(Dataset entries)
┄┄┄┄┄┄┄┄┄┄┄┄┄┄┄┄┄┄┄┄

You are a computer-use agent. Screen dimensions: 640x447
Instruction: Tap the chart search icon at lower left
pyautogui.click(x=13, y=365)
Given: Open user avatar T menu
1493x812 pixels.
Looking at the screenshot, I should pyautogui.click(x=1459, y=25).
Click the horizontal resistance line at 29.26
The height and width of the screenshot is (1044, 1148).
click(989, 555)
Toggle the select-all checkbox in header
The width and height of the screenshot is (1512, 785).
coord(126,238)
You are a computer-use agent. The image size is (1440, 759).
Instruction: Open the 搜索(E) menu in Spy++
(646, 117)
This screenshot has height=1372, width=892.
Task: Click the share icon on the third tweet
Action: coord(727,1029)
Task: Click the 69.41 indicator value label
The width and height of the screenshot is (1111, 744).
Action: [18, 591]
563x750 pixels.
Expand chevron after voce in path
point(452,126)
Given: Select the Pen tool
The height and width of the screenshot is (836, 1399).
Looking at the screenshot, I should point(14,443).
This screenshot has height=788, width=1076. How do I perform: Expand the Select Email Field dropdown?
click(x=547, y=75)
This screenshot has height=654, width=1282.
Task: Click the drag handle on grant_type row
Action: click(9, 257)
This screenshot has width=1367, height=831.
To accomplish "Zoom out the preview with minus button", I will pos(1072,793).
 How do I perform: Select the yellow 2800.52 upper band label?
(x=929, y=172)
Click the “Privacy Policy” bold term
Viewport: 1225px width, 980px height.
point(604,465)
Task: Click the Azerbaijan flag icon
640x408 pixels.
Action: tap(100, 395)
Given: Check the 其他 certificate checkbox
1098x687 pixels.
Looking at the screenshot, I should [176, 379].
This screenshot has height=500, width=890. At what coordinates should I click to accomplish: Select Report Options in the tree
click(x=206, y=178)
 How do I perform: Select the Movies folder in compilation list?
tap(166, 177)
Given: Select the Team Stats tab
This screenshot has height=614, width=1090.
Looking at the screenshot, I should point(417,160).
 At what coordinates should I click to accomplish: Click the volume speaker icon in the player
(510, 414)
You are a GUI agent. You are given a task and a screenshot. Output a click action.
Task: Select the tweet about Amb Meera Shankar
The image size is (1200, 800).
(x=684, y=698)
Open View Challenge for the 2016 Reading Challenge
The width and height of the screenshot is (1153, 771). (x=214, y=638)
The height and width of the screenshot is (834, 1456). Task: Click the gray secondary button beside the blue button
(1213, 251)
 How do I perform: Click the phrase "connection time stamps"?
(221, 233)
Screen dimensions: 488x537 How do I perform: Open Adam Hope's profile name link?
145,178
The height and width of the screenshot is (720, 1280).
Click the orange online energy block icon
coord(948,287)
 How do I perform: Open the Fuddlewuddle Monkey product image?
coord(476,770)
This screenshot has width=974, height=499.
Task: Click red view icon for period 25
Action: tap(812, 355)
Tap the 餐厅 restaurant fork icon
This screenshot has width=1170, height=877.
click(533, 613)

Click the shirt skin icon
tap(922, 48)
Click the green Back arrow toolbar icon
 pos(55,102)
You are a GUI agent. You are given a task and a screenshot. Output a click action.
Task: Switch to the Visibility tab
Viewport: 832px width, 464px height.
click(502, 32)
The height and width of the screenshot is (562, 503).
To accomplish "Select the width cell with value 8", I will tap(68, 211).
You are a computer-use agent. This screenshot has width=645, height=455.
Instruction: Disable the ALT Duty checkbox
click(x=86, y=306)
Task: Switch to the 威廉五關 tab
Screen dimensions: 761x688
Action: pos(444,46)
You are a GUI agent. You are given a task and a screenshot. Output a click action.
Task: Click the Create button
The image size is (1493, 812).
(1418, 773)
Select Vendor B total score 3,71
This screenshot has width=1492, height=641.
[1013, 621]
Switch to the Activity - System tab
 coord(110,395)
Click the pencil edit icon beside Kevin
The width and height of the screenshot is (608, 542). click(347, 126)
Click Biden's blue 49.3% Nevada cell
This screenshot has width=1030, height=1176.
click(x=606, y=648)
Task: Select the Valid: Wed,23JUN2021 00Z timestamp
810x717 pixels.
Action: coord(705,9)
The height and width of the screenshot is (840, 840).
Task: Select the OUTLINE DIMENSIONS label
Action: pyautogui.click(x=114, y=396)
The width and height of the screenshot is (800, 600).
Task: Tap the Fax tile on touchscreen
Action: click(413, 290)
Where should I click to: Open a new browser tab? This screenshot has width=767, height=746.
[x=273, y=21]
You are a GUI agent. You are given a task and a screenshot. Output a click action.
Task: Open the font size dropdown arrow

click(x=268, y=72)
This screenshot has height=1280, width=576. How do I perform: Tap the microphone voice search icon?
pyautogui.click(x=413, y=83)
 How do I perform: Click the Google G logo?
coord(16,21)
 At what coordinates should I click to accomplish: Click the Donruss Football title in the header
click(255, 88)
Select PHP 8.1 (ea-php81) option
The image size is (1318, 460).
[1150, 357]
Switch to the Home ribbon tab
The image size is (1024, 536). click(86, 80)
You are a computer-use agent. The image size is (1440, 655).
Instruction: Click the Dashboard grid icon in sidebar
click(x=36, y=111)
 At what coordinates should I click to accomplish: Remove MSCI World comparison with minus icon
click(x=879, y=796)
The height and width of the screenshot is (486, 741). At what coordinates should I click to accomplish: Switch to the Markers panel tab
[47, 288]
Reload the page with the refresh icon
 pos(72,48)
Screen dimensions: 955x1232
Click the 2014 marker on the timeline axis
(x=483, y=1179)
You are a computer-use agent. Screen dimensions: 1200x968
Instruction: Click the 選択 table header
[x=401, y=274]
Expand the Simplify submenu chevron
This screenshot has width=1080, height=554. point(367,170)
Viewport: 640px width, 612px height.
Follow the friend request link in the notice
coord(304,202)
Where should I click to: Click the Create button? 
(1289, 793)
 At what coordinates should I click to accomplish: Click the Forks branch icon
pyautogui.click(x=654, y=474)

┄┄┄┄┄┄┄┄┄┄┄┄┄┄┄┄┄┄┄┄

- **EXERCISE**: Reproduce exactly the lines from the one containing "Click the 2014 marker on the timeline axis" through the last line of the records above, including both, and nothing else.

- **ANSWER SPACE**:
Click the 2014 marker on the timeline axis
(x=483, y=1179)
You are a computer-use agent. Screen dimensions: 1200x968
Instruction: Click the 選択 table header
[x=401, y=274]
Expand the Simplify submenu chevron
This screenshot has width=1080, height=554. point(367,170)
Viewport: 640px width, 612px height.
Follow the friend request link in the notice
coord(304,202)
Where should I click to: Click the Create button? 
(1289, 793)
 At what coordinates should I click to accomplish: Click the Forks branch icon
pyautogui.click(x=654, y=474)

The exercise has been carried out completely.